## Extracted records
::::::

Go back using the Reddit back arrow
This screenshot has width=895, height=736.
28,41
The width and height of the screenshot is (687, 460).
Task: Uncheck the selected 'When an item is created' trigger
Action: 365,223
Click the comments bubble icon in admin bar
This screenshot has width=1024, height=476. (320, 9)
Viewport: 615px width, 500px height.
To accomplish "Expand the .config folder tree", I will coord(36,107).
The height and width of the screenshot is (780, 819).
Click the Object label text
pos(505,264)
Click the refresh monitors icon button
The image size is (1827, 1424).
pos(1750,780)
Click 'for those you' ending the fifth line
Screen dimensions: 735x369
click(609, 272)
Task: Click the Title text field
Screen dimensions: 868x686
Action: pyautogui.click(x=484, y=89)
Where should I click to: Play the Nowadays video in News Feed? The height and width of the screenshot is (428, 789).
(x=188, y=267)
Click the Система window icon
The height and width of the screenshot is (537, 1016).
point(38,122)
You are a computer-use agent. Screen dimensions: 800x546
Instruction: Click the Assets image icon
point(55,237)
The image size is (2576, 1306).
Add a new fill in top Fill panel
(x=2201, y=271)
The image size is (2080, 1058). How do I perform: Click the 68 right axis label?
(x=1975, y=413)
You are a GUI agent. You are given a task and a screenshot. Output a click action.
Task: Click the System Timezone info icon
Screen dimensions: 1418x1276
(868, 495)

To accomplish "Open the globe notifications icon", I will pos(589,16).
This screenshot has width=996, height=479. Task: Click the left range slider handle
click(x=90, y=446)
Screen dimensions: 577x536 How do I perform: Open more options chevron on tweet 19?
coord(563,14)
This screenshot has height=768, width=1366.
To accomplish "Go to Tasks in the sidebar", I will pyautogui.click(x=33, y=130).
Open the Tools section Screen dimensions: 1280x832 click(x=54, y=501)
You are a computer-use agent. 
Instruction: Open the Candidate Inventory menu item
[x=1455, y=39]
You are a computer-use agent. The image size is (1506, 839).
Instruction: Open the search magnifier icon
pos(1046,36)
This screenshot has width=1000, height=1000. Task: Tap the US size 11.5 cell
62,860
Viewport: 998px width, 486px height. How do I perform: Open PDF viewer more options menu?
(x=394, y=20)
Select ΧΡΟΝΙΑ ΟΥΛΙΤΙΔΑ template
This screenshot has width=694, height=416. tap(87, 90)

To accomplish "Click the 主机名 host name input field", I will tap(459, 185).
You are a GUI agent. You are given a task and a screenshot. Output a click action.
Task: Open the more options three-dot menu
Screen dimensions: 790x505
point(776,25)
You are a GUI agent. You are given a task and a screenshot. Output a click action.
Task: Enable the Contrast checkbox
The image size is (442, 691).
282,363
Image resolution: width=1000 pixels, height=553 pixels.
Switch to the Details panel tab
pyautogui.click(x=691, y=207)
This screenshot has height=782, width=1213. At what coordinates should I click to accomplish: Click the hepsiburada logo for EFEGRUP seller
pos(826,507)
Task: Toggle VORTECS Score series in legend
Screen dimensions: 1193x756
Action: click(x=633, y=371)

::::::

## About this task
Search the listing above for the string "computer" and copy each line that has it.

## Response
You are a computer-use agent. Screen dimensions: 800x546
You are a computer-use agent. 
You are a computer-use agent. The image size is (1506, 839).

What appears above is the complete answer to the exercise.